>>>
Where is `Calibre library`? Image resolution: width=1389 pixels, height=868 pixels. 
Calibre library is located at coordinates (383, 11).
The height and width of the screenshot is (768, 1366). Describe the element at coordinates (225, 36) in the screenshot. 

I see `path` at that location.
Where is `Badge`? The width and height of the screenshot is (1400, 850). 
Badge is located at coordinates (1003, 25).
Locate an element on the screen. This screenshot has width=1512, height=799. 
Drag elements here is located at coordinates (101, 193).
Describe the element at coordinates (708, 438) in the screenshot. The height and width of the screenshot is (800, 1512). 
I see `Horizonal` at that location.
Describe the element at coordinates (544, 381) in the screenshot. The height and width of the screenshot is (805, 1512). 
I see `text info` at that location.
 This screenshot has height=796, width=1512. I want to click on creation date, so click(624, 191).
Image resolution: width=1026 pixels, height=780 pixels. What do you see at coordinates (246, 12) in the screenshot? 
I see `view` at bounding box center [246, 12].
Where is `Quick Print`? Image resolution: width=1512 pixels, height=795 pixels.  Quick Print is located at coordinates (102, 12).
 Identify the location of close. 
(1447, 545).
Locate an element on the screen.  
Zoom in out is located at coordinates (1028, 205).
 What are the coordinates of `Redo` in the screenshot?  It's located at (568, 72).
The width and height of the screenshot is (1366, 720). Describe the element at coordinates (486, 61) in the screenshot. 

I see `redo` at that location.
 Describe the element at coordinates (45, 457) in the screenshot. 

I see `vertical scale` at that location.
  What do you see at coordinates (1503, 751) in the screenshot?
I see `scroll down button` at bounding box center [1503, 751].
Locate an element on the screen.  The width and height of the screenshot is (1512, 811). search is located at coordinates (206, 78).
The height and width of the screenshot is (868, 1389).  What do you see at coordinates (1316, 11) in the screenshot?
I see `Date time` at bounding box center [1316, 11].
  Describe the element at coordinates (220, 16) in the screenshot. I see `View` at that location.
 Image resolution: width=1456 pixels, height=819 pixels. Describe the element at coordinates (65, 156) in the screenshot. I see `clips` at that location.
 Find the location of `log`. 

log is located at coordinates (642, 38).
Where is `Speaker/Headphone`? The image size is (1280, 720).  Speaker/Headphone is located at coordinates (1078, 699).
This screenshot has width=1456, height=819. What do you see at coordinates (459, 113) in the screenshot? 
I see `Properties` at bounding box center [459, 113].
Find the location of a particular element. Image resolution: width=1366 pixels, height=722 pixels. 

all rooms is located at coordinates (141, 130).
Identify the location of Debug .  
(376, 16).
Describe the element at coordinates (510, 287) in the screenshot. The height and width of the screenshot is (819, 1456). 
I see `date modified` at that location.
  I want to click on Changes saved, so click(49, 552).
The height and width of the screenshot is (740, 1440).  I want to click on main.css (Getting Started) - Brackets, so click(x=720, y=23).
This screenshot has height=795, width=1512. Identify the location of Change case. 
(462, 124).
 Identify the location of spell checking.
<<<
# Job
Please write out every one of the lines above as a numbered list, skipping the blank ones.

# Correct output
1. Where is `Calibre library`? Image resolution: width=1389 pixels, height=868 pixels. 
2. Calibre library is located at coordinates (383, 11).
3. The height and width of the screenshot is (768, 1366). Describe the element at coordinates (225, 36) in the screenshot. 
4. I see `path` at that location.
5. Where is `Badge`? The width and height of the screenshot is (1400, 850). 
6. Badge is located at coordinates (1003, 25).
7. Locate an element on the screen. This screenshot has width=1512, height=799. 
8. Drag elements here is located at coordinates (101, 193).
9. Describe the element at coordinates (708, 438) in the screenshot. The height and width of the screenshot is (800, 1512). 
10. I see `Horizonal` at that location.
11. Describe the element at coordinates (544, 381) in the screenshot. The height and width of the screenshot is (805, 1512). 
12. I see `text info` at that location.
13.  This screenshot has height=796, width=1512. I want to click on creation date, so click(624, 191).
14. Image resolution: width=1026 pixels, height=780 pixels. What do you see at coordinates (246, 12) in the screenshot? 
15. I see `view` at bounding box center [246, 12].
16. Where is `Quick Print`? Image resolution: width=1512 pixels, height=795 pixels.  Quick Print is located at coordinates (102, 12).
17.  Identify the location of close. 
18. (1447, 545).
19. Locate an element on the screen.  
20. Zoom in out is located at coordinates (1028, 205).
21.  What are the coordinates of `Redo` in the screenshot?  It's located at (568, 72).
22. The width and height of the screenshot is (1366, 720). Describe the element at coordinates (486, 61) in the screenshot. 
23. I see `redo` at that location.
24.  Describe the element at coordinates (45, 457) in the screenshot. 
25. I see `vertical scale` at that location.
26.   What do you see at coordinates (1503, 751) in the screenshot?
27. I see `scroll down button` at bounding box center [1503, 751].
28. Locate an element on the screen.  The width and height of the screenshot is (1512, 811). search is located at coordinates (206, 78).
29. The height and width of the screenshot is (868, 1389).  What do you see at coordinates (1316, 11) in the screenshot?
30. I see `Date time` at bounding box center [1316, 11].
31.   Describe the element at coordinates (220, 16) in the screenshot. I see `View` at that location.
32.  Image resolution: width=1456 pixels, height=819 pixels. Describe the element at coordinates (65, 156) in the screenshot. I see `clips` at that location.
33.  Find the location of `log`. 
34. log is located at coordinates (642, 38).
35. Where is `Speaker/Headphone`? The image size is (1280, 720).  Speaker/Headphone is located at coordinates (1078, 699).
36. This screenshot has width=1456, height=819. What do you see at coordinates (459, 113) in the screenshot? 
37. I see `Properties` at bounding box center [459, 113].
38. Find the location of a particular element. Image resolution: width=1366 pixels, height=722 pixels. 
39. all rooms is located at coordinates (141, 130).
40. Identify the location of Debug .  
41. (376, 16).
42. Describe the element at coordinates (510, 287) in the screenshot. The height and width of the screenshot is (819, 1456). 
43. I see `date modified` at that location.
44.   I want to click on Changes saved, so click(49, 552).
45. The height and width of the screenshot is (740, 1440).  I want to click on main.css (Getting Started) - Brackets, so click(x=720, y=23).
46. This screenshot has height=795, width=1512. Identify the location of Change case. 
47. (462, 124).
48.  Identify the location of spell checking.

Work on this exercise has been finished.